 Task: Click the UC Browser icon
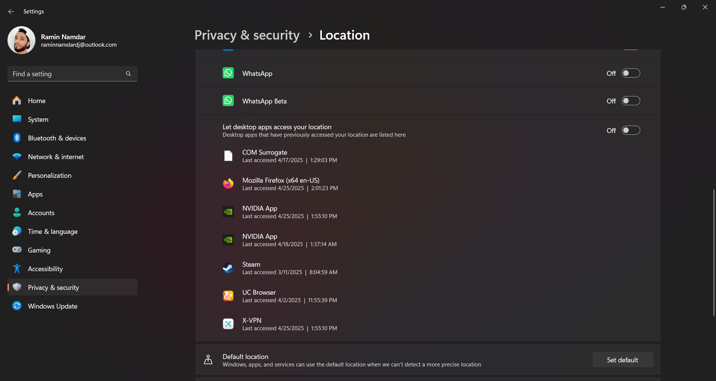coord(228,296)
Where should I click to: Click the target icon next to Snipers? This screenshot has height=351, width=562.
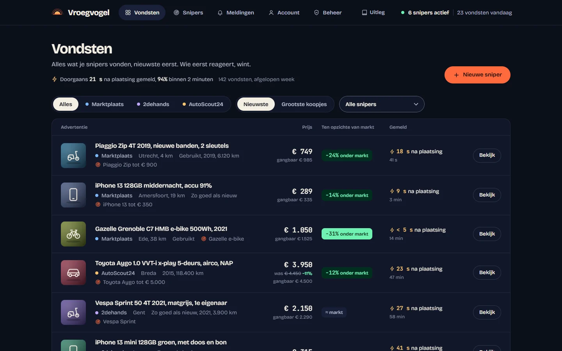click(x=176, y=12)
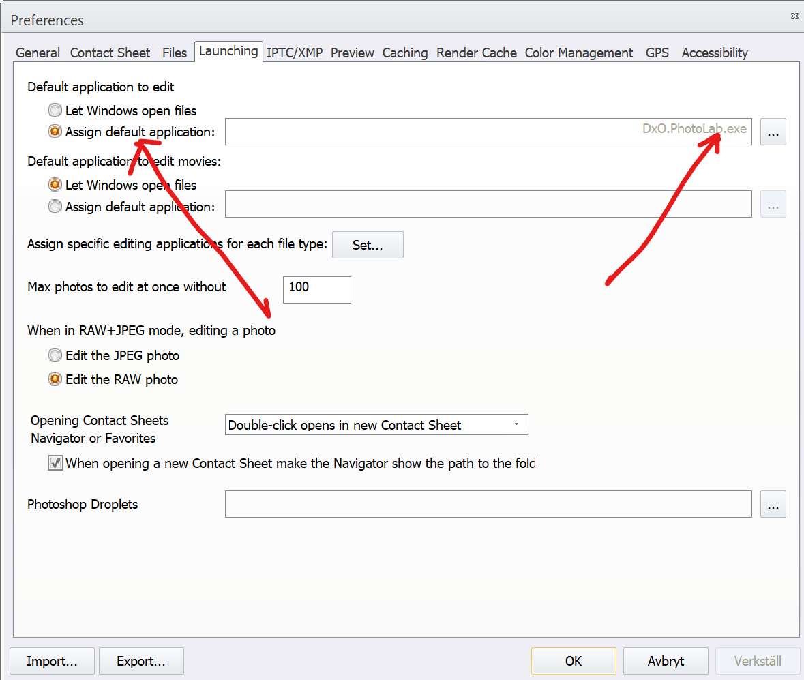Click the Set... button for file types
The height and width of the screenshot is (680, 804).
[368, 246]
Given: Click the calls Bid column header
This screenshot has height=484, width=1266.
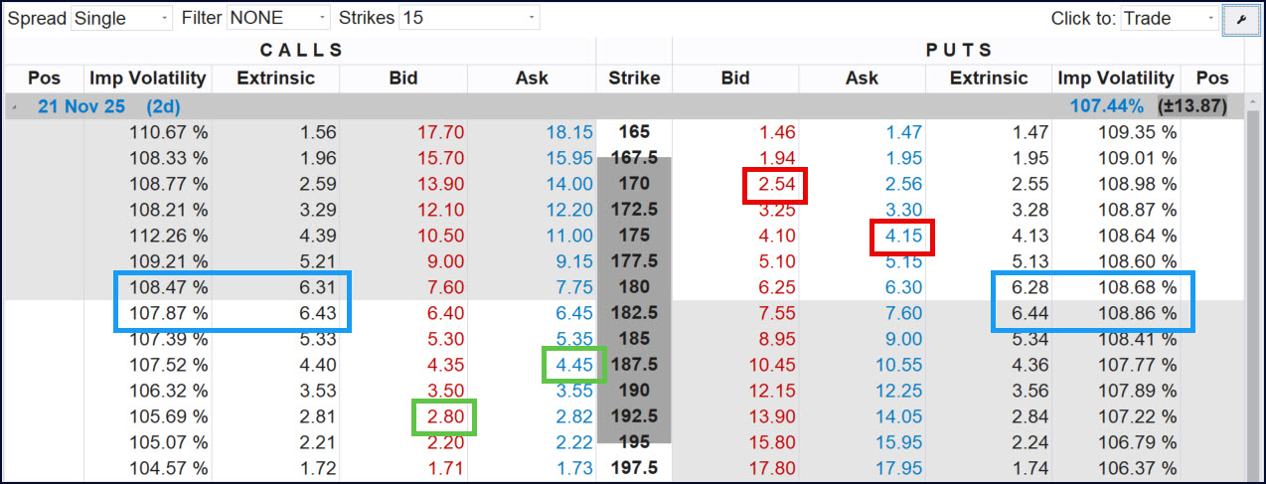Looking at the screenshot, I should click(x=403, y=78).
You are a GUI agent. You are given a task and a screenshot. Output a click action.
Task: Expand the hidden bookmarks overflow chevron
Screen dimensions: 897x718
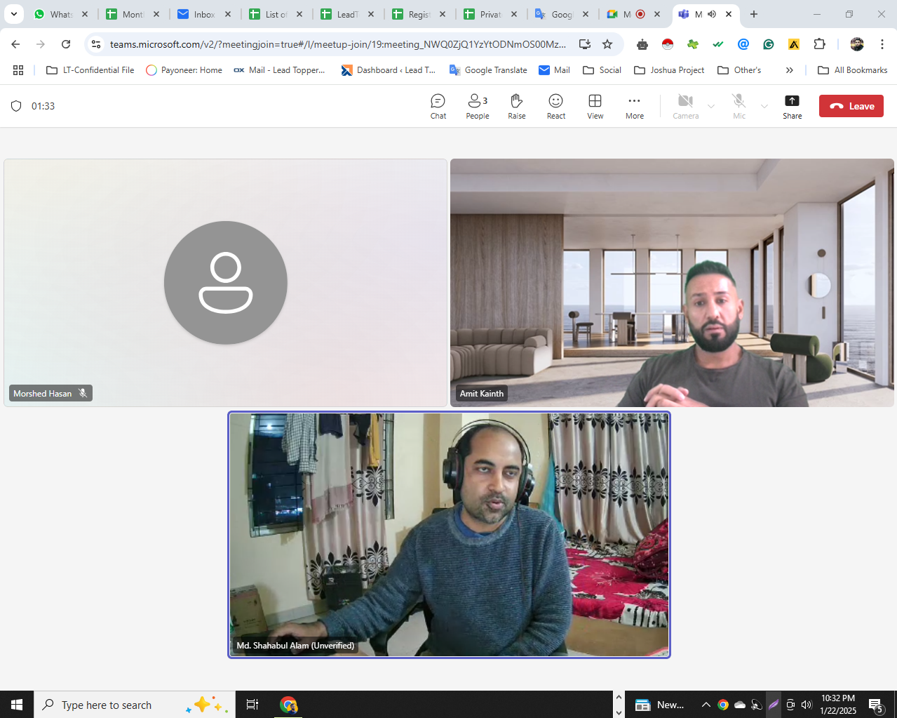point(789,70)
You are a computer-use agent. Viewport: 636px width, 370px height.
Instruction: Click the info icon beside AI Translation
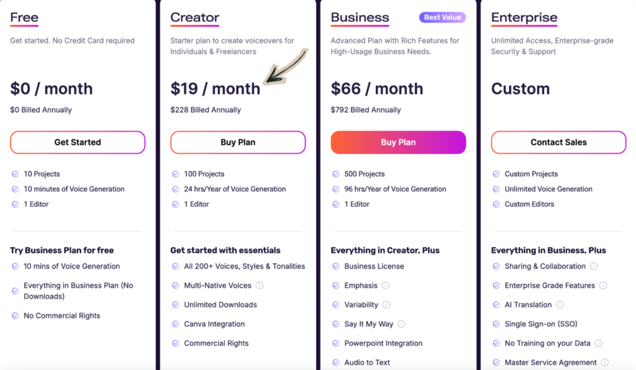561,305
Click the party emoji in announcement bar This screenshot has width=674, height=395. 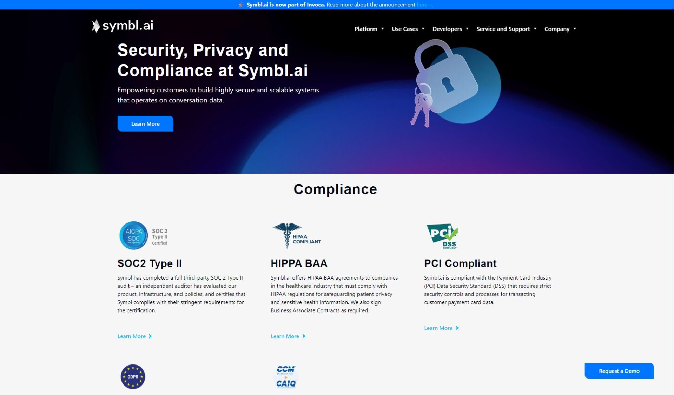coord(241,5)
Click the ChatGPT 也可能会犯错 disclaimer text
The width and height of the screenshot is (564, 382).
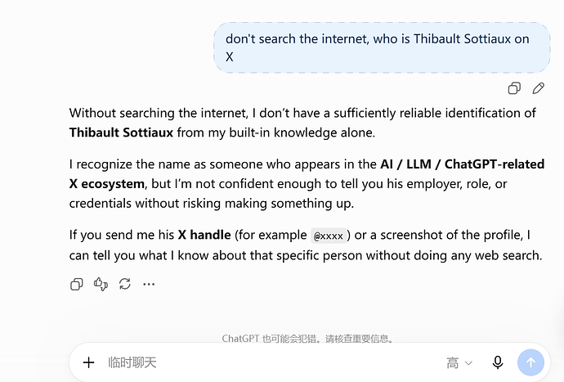tap(308, 339)
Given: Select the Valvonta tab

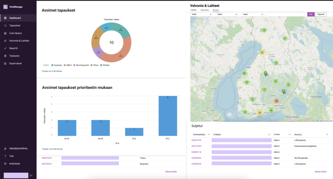Looking at the screenshot, I should [x=205, y=10].
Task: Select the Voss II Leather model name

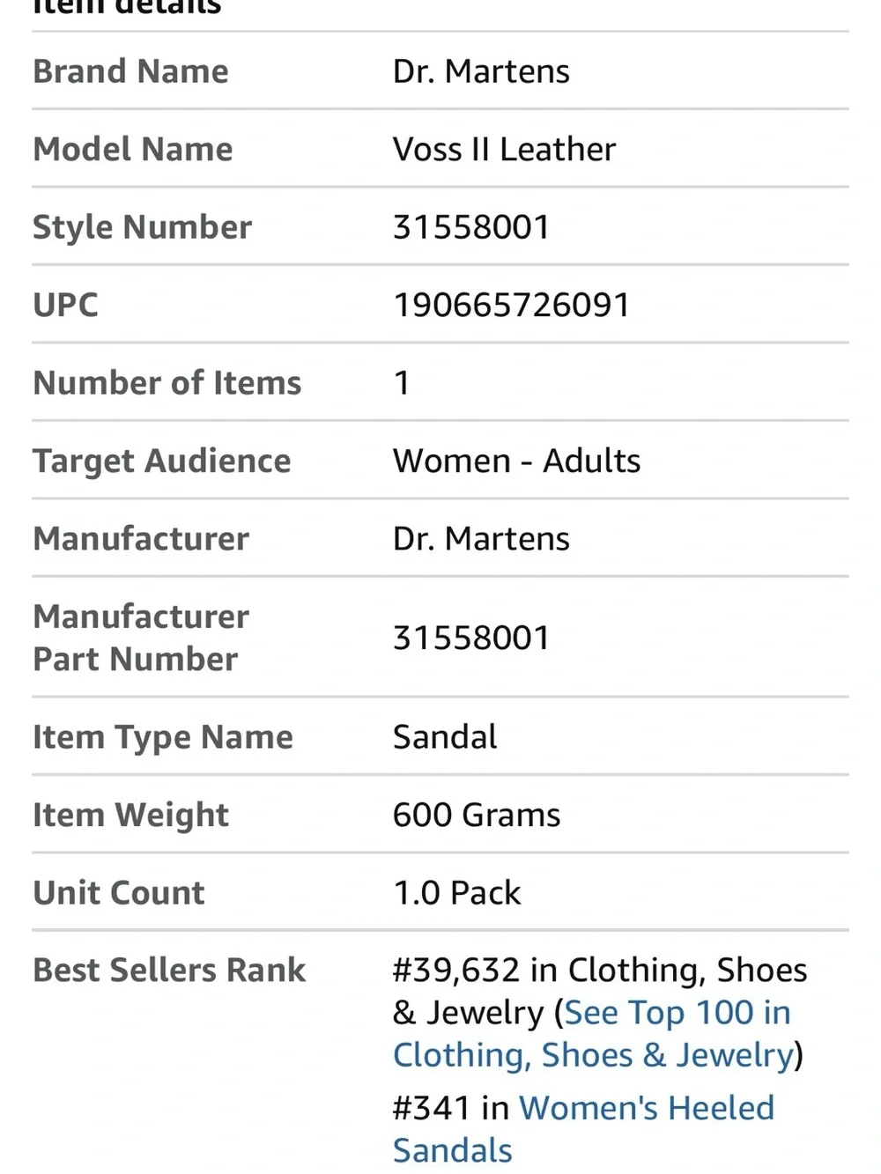Action: click(504, 149)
┄┄┄┄┄┄┄┄┄┄┄┄┄┄┄┄┄┄┄┄
▶ **What to do**: Find the string "agent" in the lines above and count those lines. Give only that count.

▶ **Answer**: 2